| REQUIRED ACTION |
Transcribe every line of the material below without change, apart from dropping the pictures.
*** INPUT RECORDS ***
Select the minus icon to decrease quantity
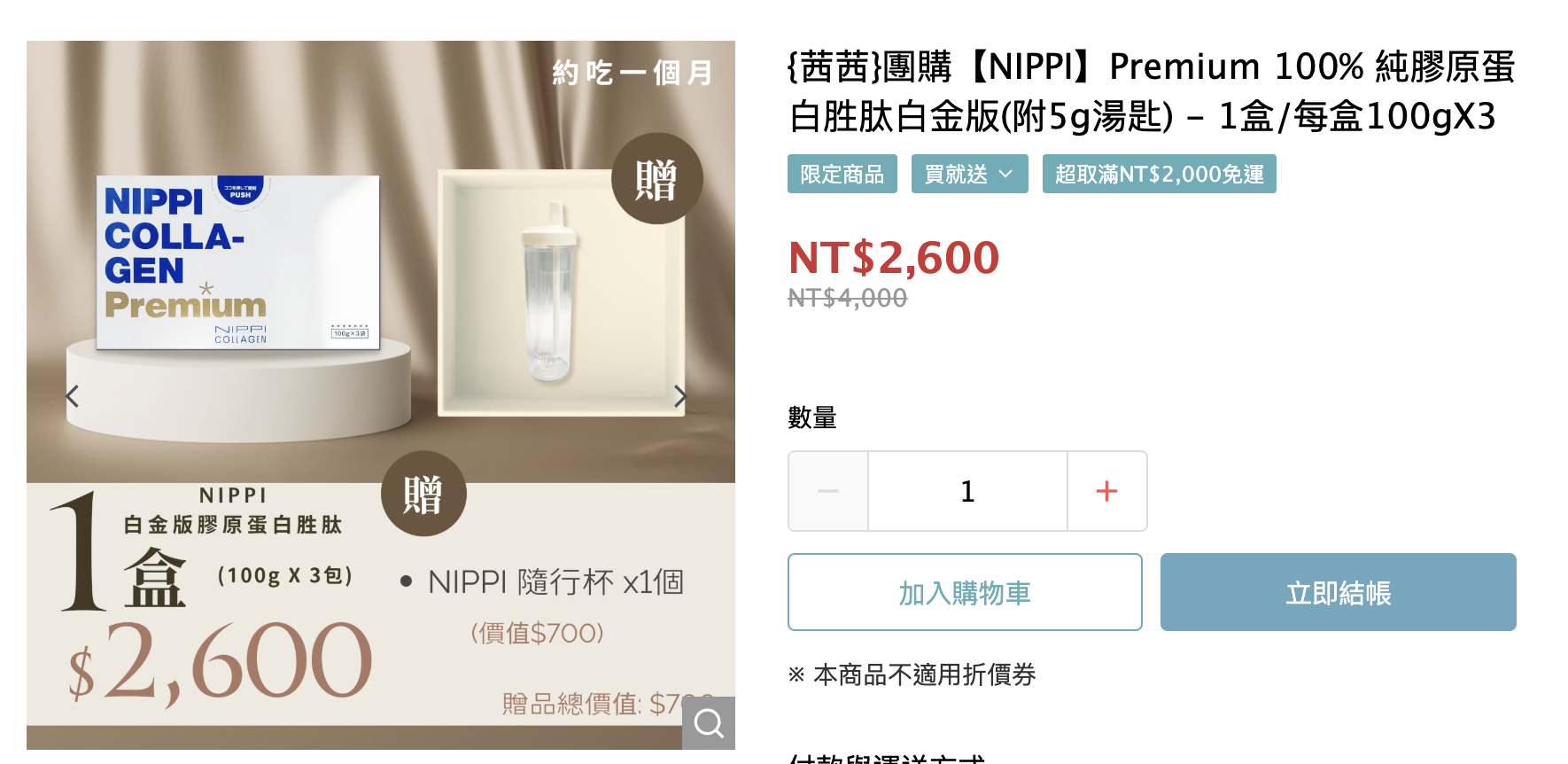1568x764 pixels. click(827, 490)
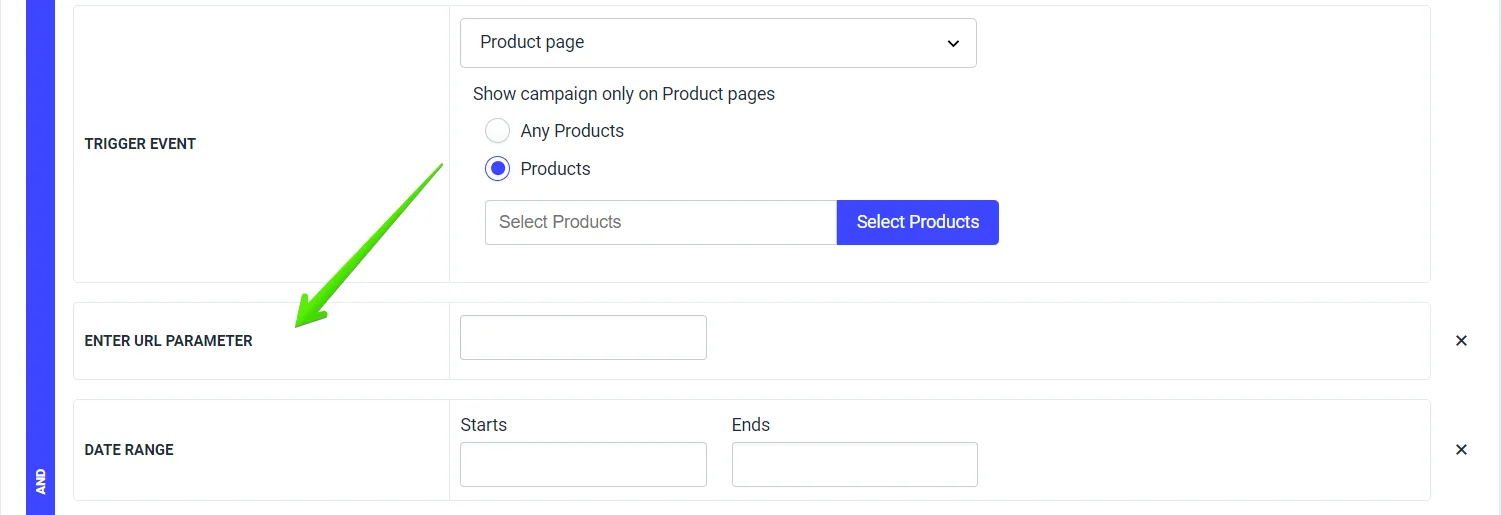Click "Show campaign only on Product pages" text
Screen dimensions: 1501x515
pos(623,94)
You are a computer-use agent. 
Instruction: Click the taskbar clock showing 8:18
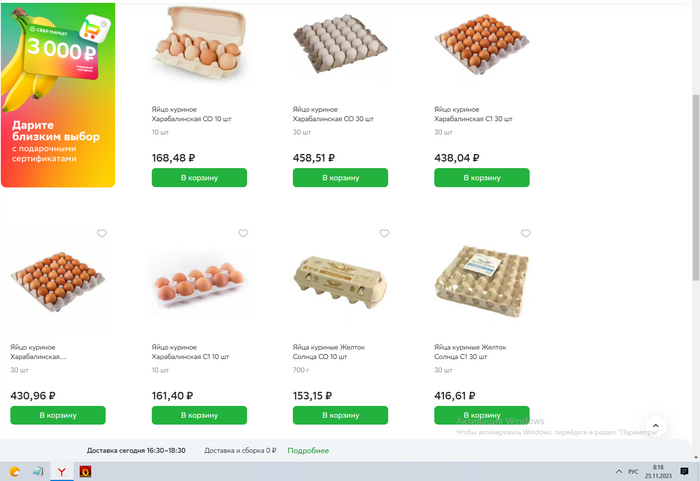tap(658, 472)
*** End of INPUT RECORDS ***
| OUTPUT BELOW |
Select the minus icon to decrease quantity
1568x764 pixels. click(827, 490)
Click "Show campaign only on Product pages" text
Screen dimensions: 1501x515
pos(623,94)
You are a computer-use agent. 
Instruction: Click the taskbar clock showing 8:18
tap(658, 472)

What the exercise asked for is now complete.